TASK DIRECTIONS
From the line containing "The height and" through the last line of the entries below, transcribe each line exactly, excluding any picture.

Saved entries
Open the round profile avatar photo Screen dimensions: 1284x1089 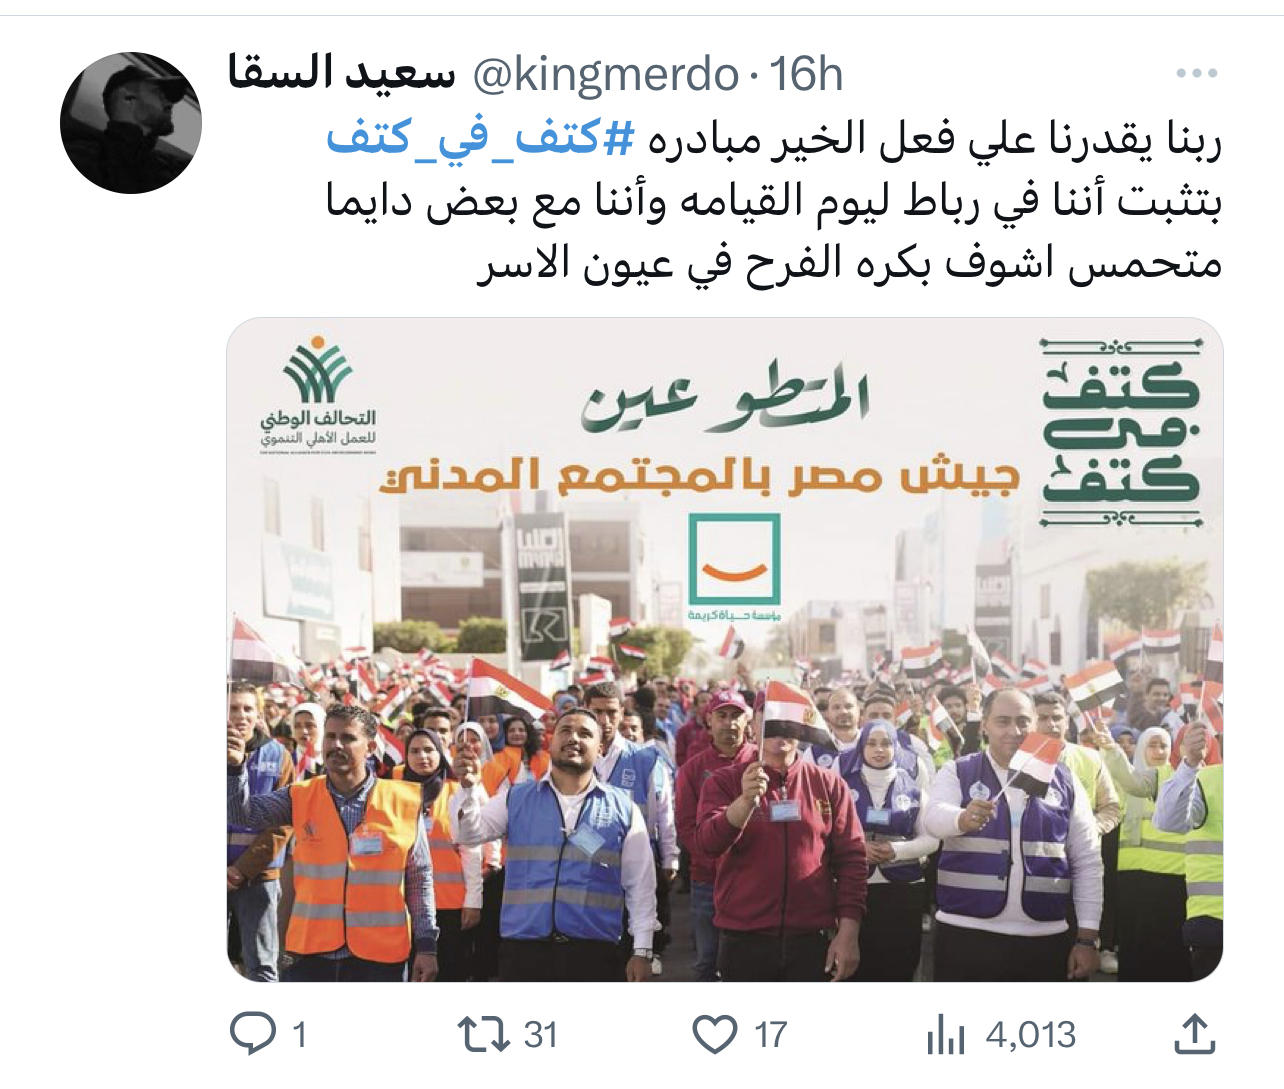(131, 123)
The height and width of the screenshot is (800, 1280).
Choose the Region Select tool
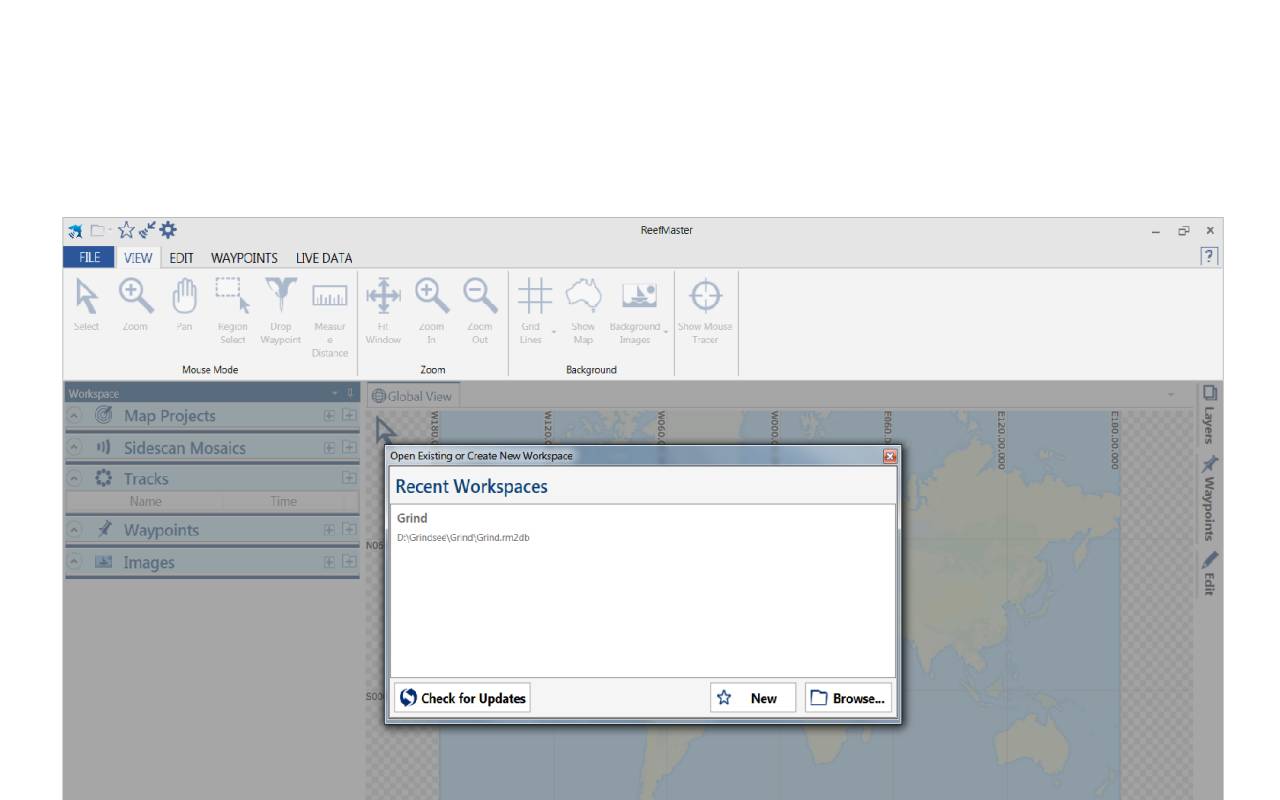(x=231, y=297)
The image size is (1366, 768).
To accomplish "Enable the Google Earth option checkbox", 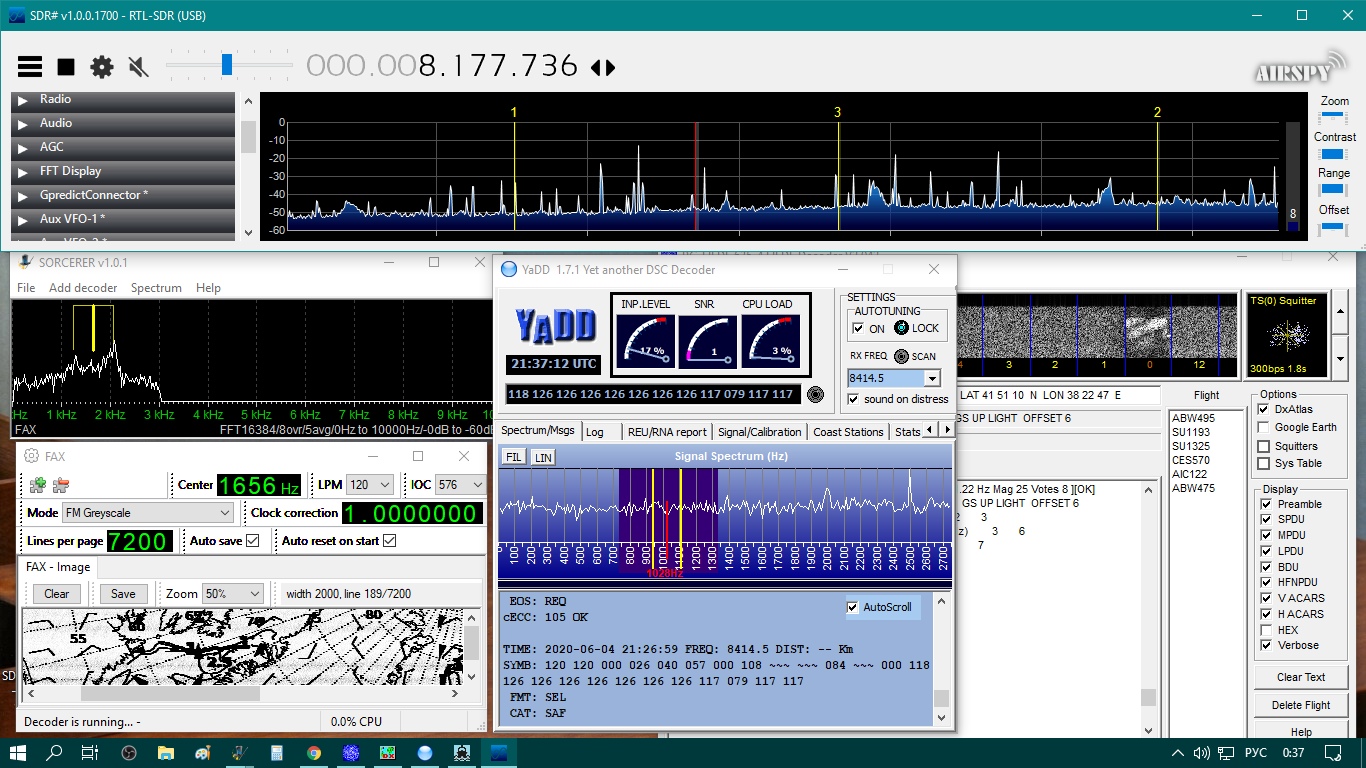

SOLUTION FOR THIS PROBLEM
The height and width of the screenshot is (800, 1280).
Choose the Region Select tool
(x=231, y=297)
The image size is (1366, 768).
To accomplish "Enable the Google Earth option checkbox", 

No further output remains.